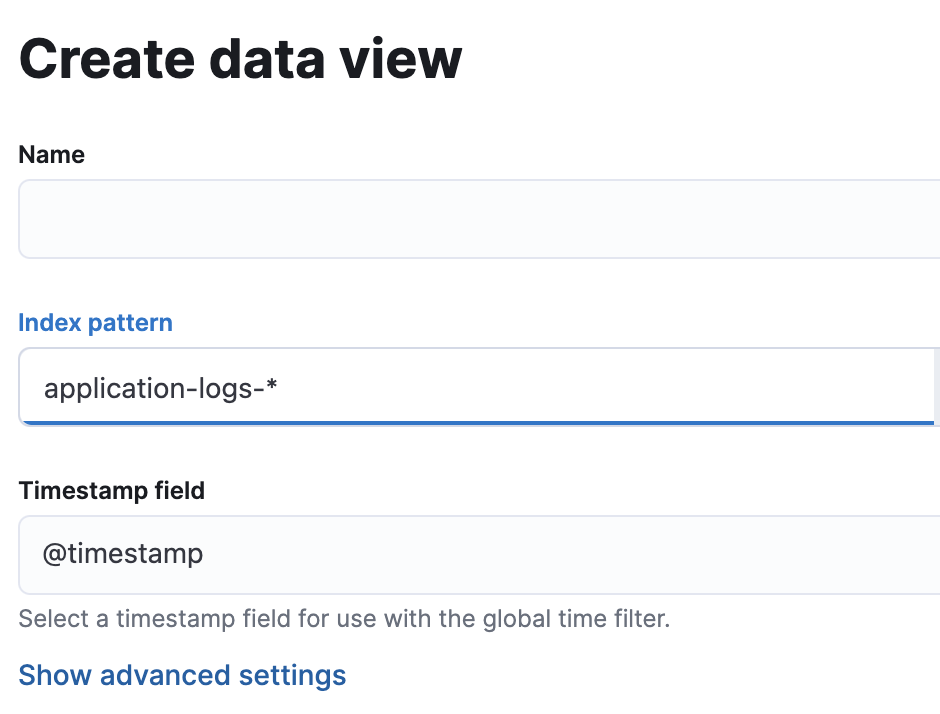The width and height of the screenshot is (940, 714).
Task: Select the @timestamp value in combo box
Action: pyautogui.click(x=123, y=554)
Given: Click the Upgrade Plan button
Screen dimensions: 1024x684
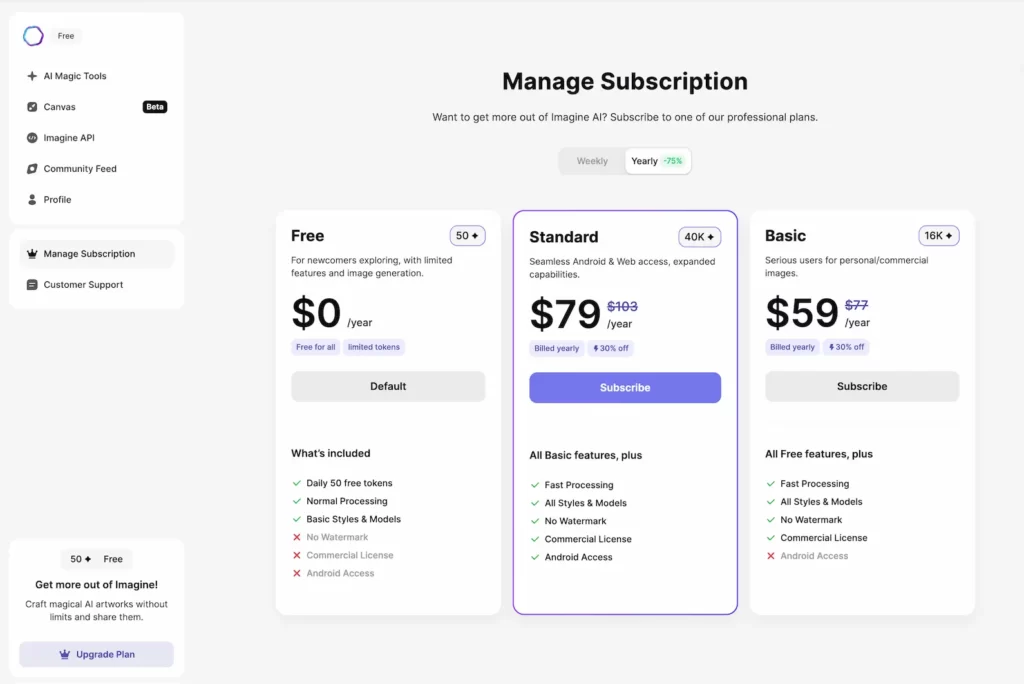Looking at the screenshot, I should pyautogui.click(x=96, y=655).
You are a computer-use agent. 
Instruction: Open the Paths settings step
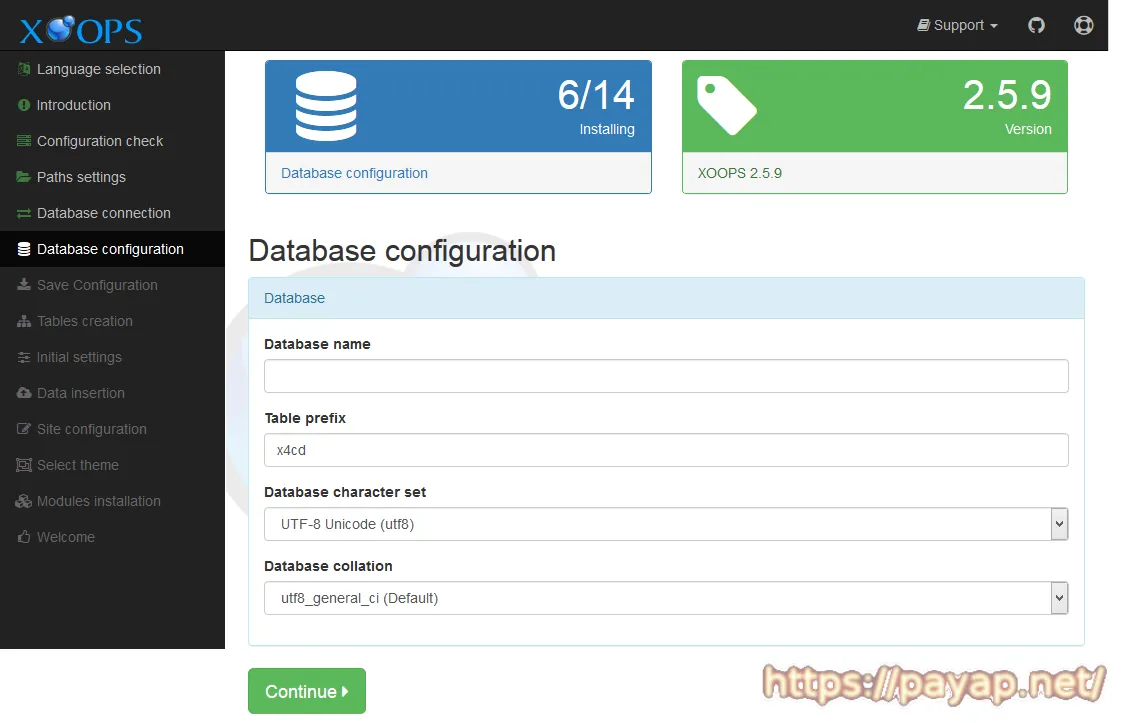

= = = =

_The task_: Return every row above word for word, omitting the pictures.

_Solution to this exercise_:
The width and height of the screenshot is (940, 714).
Task: Select the @timestamp value in combo box
Action: pyautogui.click(x=123, y=554)
Given: Click the Upgrade Plan button
Screen dimensions: 1024x684
Looking at the screenshot, I should pyautogui.click(x=96, y=655).
You are a computer-use agent. 
Instruction: Open the Paths settings step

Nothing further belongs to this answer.